Naturally, the starting spot is Lehtonen’s to have after he finished seventh in the league with 33 wins and a .919 save percentage in his fifth season with the Stars.
But Lehtonen also finished first in the league in games played, 65 out of 82, and first in minutes played at 3,804.
With that much ice time alone, Lehtonen could use a reliable backup that gives the skaters in front of him confidence, but it’s really the work Lehtonen puts in off the ice that makes days off even more important.
“What a lot of people don’t know is that Kari is a guy that shows up three hours before practice and three hours before a game,” Valley said. “He’s the first guy here taping his stick. He puts so much into it mentally and emotionally every day that when he does finally get a day off, it’s very relaxing to him because he can completely unwind.”
Valley said the organization is looking for a young goaltender with a hunger for starting playing time and something to prove.
As of last week, Lindback, with four years of NHL experience with the Nashville Predators and the Tampa Bay Lightning, was set to be that guy.
Valley was working with Nashville’s organization when Lindback was drafted by the Predators in 2008. Standing at 6-foot-6, Lindback has all the tools to be a top-tier goaltender in the NHL, Valley said.
“What I like most about him is his work ethic is unbelievable,” Valley said. “That’s something. He’s so determined. When I talked to him before we assigned him, he basically said he’s got something to prove.”
Then came the Rynnas signing Monday.
Rynnas saw action in three games for the Toronto Maple Leafs and spent three seasons with the Toronto Marlies of the AHL. Struggles adapting to the North American game and life away from his home of Finland forced the 27-year-old to return where he logged a 28-5-7 record for Karpat of the Finnish Elite League.
“He has a burning desire to show that he can be an NHL guy and not only an NHL guy but a top NHL guy,” Valley said.
Finally, Campbell will have a shot during training camp, but Nill said after the Lindback signing that he would prefer to see Campbell playing than sitting as a backup.
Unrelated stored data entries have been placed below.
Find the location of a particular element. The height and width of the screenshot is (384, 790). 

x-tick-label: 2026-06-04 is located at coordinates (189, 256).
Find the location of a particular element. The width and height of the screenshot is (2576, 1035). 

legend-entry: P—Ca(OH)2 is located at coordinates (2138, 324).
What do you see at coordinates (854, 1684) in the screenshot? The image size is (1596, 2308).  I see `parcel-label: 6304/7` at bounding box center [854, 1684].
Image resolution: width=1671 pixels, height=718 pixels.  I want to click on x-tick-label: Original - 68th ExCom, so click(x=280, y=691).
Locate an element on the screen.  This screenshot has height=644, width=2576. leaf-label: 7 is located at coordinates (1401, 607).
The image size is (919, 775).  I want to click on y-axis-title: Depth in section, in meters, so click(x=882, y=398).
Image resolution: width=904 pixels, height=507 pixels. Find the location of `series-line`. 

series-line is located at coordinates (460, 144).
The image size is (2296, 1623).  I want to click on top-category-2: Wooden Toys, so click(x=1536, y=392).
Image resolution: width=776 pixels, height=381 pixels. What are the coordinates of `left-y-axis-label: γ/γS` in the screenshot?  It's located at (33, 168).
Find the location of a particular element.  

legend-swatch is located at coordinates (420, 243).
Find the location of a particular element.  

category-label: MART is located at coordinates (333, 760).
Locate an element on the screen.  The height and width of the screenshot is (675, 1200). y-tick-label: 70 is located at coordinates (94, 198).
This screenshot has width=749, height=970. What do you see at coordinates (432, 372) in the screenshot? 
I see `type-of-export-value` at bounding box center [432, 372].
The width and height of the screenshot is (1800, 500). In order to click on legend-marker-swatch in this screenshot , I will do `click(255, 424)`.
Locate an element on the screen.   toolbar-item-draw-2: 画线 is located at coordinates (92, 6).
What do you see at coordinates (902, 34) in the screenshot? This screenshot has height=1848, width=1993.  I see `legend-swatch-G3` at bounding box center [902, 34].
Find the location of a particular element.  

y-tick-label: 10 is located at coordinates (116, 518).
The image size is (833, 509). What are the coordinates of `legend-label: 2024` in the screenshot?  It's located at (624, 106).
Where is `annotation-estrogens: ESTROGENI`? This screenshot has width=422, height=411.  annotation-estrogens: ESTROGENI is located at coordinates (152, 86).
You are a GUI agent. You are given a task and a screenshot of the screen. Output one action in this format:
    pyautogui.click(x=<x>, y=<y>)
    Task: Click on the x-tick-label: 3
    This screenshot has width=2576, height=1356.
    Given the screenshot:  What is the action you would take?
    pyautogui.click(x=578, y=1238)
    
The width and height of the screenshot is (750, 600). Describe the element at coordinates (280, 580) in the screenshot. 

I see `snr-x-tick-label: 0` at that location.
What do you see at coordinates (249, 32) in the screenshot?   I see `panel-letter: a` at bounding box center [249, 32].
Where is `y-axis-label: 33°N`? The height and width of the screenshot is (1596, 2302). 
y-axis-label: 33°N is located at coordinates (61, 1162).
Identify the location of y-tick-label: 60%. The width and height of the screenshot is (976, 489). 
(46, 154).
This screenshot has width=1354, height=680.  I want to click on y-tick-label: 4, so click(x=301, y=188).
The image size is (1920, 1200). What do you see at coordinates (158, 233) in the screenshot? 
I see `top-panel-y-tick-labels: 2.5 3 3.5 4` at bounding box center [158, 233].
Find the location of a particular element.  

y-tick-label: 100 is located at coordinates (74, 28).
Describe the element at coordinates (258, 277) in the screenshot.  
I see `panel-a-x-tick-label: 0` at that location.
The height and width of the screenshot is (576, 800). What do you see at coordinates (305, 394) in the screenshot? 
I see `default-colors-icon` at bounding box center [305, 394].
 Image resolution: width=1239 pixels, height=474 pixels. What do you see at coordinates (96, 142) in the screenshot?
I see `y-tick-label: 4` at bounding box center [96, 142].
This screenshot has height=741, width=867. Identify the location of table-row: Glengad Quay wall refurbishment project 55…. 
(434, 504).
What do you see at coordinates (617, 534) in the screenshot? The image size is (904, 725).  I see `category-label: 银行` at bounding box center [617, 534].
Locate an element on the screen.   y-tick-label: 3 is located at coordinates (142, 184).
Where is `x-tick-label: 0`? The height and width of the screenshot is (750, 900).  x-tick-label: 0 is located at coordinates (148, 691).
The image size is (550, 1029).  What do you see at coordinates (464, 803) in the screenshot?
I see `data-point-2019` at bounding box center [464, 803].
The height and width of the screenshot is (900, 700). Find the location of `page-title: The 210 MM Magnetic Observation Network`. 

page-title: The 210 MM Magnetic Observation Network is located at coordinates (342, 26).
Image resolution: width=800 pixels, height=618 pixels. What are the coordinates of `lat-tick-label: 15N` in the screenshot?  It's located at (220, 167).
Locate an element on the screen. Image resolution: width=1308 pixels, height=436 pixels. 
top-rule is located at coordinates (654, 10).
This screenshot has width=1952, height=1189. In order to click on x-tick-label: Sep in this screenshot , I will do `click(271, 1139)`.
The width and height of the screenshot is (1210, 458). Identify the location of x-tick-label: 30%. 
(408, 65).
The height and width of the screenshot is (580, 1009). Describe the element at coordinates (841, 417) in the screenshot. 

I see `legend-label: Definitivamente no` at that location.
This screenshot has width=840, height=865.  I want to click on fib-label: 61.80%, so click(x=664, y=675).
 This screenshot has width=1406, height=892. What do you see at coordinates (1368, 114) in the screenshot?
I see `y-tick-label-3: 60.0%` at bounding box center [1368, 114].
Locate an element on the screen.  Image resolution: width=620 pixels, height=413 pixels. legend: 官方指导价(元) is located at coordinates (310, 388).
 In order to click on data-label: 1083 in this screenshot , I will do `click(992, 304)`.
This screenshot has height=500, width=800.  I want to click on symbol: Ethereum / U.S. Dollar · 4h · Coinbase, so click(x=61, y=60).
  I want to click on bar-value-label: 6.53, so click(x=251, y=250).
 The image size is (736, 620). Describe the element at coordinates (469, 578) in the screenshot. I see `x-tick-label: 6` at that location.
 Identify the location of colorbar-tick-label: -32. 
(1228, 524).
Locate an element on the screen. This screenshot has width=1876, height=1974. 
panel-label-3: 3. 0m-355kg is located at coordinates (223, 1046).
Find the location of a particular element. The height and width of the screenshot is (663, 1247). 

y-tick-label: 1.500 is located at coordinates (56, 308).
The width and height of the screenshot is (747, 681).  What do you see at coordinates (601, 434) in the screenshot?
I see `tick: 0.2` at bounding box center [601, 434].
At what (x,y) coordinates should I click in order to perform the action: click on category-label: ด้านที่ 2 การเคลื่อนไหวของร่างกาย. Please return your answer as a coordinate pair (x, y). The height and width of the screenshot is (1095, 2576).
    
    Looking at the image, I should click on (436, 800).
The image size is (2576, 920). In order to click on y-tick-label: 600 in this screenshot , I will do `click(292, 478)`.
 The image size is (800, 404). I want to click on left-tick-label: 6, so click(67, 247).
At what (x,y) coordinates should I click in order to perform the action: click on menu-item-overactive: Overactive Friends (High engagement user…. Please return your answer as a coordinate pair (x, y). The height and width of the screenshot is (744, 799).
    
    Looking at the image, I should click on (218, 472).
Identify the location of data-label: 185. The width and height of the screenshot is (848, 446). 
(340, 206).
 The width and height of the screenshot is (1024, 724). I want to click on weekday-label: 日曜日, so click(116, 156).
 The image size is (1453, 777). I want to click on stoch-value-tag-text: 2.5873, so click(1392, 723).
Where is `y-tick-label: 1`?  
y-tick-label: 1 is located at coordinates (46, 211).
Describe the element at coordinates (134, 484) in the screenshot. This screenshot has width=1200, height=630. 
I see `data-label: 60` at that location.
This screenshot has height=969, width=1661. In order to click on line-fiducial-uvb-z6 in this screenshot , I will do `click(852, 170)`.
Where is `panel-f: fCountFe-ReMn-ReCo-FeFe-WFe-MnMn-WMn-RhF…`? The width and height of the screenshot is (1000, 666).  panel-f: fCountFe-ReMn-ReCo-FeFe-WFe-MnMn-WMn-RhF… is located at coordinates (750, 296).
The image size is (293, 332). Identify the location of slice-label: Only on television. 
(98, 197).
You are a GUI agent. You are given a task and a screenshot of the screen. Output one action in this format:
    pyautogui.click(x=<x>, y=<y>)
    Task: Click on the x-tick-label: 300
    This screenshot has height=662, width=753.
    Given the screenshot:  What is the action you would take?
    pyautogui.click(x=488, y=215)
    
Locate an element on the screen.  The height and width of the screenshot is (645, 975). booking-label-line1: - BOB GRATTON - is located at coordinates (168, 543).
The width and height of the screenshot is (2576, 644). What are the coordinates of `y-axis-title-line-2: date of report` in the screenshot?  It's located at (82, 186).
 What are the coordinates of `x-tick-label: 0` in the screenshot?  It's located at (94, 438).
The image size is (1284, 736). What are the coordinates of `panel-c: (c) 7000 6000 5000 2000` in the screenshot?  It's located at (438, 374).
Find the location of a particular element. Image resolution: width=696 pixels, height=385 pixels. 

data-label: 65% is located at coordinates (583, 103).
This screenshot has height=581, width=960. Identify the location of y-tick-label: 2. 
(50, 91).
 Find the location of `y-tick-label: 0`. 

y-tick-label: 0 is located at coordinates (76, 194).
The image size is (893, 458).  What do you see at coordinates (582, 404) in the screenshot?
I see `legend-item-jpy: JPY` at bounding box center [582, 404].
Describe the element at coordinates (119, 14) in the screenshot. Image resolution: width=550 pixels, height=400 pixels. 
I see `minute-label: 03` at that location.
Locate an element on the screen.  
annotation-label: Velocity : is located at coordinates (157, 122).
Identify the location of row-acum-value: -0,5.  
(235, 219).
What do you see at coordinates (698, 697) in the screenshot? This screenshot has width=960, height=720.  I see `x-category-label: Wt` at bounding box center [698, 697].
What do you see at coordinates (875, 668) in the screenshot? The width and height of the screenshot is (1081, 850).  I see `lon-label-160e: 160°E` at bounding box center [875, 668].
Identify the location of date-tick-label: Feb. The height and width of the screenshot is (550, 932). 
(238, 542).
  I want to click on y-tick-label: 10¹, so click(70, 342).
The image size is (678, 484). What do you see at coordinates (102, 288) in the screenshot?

“I told Jack at the end of this season after we won the Calder Cup if you come in and show that you’re ready to push to play 30-something guys, you’ll make life hard for us,” Nill said. “That’s good. If not, I want him playing.
“He’s a young kid. He’s got to be playing games. I’m not worried about Jack. He knows the situation. He knows he’s got to play. This just adds depth to your organization. You can never have enough depth.”
As Stars’ development camp began Tuesday at StarCenter Frisco, six goaltenders are starting the process, now in an infantile state, to prove to the organization they can be the goalie of the future.
When Stars’ training camp opens in Fort Worth in late September, the opposite side of that life cycle will be demonstrated in full force as four goaltenders with a chip on their shoulders contend for two spots to open the 2014-15 season.
“It’s a good problem to have when you have four goalies that are kind of all the same,” Valley said.